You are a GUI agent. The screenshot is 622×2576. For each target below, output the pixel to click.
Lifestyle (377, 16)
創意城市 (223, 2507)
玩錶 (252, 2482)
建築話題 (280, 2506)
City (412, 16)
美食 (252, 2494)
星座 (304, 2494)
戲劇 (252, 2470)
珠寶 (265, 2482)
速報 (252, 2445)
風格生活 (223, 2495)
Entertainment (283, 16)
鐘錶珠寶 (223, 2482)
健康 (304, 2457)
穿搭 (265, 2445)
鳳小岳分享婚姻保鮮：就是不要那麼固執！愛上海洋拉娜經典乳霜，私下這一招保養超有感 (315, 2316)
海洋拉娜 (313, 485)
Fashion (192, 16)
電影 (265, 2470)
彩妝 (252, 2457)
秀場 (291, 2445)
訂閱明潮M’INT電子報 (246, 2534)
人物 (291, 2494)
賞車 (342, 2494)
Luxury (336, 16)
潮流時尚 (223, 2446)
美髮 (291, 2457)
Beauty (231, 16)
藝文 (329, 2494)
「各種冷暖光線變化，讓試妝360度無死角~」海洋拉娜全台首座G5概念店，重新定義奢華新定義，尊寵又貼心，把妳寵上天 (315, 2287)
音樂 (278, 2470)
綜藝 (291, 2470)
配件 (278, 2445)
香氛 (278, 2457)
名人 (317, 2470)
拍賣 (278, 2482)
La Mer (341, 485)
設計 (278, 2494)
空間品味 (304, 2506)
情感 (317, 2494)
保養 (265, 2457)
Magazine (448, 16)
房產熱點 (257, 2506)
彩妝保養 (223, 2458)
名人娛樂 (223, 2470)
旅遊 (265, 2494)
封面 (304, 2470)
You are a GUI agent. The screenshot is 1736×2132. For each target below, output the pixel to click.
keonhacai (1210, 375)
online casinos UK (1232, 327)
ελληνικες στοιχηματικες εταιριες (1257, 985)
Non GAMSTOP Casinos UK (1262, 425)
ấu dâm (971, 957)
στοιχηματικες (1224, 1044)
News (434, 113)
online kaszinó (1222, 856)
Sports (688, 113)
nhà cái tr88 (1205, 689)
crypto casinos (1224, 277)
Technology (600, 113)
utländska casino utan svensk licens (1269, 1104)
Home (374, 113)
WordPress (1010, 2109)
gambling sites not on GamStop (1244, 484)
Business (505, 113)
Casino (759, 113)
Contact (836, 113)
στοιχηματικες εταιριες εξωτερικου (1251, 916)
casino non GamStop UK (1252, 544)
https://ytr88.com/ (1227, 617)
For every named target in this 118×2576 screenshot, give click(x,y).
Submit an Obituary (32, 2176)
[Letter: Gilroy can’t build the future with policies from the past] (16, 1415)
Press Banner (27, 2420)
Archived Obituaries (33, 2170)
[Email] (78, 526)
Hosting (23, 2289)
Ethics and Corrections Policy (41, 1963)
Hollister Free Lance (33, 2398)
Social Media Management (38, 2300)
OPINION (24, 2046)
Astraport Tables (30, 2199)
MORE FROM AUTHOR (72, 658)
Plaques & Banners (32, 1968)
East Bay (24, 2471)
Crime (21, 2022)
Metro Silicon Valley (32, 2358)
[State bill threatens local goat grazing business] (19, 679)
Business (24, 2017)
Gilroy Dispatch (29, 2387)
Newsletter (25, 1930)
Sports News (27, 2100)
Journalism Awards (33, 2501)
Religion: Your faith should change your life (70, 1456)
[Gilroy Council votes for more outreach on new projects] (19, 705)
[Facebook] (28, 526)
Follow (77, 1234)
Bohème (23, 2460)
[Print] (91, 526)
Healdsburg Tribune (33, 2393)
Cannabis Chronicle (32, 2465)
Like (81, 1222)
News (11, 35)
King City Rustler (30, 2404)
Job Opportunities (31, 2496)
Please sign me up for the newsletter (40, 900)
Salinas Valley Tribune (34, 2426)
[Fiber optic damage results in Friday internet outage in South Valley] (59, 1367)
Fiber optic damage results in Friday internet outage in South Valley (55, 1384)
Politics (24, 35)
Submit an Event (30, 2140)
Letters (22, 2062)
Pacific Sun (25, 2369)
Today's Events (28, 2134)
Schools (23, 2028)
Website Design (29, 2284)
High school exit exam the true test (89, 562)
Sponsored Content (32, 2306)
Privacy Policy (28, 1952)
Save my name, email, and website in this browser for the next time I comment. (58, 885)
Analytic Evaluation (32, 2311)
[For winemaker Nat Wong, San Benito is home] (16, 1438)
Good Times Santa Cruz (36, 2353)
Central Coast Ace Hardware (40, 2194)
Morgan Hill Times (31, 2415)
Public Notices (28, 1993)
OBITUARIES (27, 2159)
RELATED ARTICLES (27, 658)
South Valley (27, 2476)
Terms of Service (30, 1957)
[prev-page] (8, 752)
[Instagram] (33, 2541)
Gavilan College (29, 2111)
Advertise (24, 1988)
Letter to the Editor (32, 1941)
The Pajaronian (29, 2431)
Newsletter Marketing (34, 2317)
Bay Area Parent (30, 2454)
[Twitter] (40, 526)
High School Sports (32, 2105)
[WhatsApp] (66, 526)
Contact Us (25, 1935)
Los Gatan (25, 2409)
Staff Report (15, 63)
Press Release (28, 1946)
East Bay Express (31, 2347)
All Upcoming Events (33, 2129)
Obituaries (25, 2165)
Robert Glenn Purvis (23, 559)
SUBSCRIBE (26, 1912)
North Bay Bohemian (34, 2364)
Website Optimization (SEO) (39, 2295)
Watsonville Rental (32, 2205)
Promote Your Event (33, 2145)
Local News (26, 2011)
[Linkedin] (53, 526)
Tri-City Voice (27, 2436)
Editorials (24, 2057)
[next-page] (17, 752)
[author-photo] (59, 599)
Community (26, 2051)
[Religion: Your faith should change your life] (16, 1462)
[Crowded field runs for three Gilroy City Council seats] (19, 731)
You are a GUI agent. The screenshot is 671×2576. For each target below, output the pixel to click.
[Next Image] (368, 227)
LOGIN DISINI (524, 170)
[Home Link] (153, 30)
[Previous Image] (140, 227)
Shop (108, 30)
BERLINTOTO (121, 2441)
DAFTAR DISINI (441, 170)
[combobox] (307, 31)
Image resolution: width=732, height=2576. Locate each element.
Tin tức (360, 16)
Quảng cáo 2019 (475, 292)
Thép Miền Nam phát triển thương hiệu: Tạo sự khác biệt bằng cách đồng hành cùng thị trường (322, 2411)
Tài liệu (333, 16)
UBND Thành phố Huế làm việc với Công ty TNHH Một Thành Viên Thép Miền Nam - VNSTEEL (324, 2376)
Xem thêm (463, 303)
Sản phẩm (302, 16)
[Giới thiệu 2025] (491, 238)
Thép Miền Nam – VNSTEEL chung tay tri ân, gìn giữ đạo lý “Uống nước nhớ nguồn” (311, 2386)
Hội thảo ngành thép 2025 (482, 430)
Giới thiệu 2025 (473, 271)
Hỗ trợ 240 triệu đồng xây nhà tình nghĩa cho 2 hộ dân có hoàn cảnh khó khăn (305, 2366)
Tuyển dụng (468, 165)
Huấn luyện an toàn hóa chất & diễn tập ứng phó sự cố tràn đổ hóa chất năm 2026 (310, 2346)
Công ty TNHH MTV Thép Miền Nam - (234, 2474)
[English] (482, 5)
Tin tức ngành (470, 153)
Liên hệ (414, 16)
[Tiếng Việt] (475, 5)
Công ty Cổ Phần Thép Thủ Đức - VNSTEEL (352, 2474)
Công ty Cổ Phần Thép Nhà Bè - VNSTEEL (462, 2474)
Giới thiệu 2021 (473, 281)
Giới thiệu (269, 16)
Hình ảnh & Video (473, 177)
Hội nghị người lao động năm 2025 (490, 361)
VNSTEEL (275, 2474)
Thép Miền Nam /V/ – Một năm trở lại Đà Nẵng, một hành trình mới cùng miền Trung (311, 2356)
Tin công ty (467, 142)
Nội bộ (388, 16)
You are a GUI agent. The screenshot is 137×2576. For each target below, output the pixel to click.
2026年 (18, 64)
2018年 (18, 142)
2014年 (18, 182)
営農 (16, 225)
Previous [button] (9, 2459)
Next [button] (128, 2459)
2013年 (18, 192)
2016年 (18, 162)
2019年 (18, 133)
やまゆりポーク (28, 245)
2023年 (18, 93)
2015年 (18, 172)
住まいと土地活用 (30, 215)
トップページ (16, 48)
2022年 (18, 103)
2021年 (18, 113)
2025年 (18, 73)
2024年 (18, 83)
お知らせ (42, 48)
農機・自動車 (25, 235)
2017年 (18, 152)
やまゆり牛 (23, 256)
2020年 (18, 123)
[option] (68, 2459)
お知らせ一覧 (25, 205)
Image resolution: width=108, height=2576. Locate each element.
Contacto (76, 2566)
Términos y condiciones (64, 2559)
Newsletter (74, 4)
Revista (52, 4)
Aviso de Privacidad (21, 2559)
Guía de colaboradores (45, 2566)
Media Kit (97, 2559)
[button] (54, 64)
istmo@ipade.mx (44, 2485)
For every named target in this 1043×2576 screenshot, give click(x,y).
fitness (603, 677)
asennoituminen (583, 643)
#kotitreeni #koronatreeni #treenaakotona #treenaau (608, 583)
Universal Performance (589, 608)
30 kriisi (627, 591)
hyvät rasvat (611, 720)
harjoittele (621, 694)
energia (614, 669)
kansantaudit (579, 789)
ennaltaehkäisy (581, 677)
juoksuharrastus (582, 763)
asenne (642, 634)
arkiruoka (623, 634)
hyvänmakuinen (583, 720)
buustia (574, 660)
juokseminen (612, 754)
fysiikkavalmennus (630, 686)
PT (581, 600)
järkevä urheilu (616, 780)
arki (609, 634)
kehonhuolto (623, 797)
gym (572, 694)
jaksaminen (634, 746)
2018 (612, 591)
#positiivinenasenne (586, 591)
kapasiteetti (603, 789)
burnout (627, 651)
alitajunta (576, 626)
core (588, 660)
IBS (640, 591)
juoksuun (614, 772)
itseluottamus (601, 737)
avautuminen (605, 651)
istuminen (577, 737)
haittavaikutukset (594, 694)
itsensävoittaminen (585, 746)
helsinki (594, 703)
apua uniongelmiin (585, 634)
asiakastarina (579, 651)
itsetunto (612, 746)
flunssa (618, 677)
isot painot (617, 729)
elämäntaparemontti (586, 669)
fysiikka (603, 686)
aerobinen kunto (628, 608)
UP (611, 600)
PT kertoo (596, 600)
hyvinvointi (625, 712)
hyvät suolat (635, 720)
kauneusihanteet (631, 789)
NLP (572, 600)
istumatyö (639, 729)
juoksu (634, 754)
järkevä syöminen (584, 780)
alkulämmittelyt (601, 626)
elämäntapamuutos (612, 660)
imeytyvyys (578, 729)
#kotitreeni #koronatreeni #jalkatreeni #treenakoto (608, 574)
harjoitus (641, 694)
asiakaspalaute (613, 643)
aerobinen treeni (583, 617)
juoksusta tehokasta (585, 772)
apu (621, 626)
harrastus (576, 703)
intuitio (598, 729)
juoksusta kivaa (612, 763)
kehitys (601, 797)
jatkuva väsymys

What the exercise asks => In the entries above, find each line containing the string "Your" and copy it.

Output =>
Religion: Your faith should change your life (70, 1456)
Promote Your Event (33, 2145)
[Religion: Your faith should change your life] (16, 1462)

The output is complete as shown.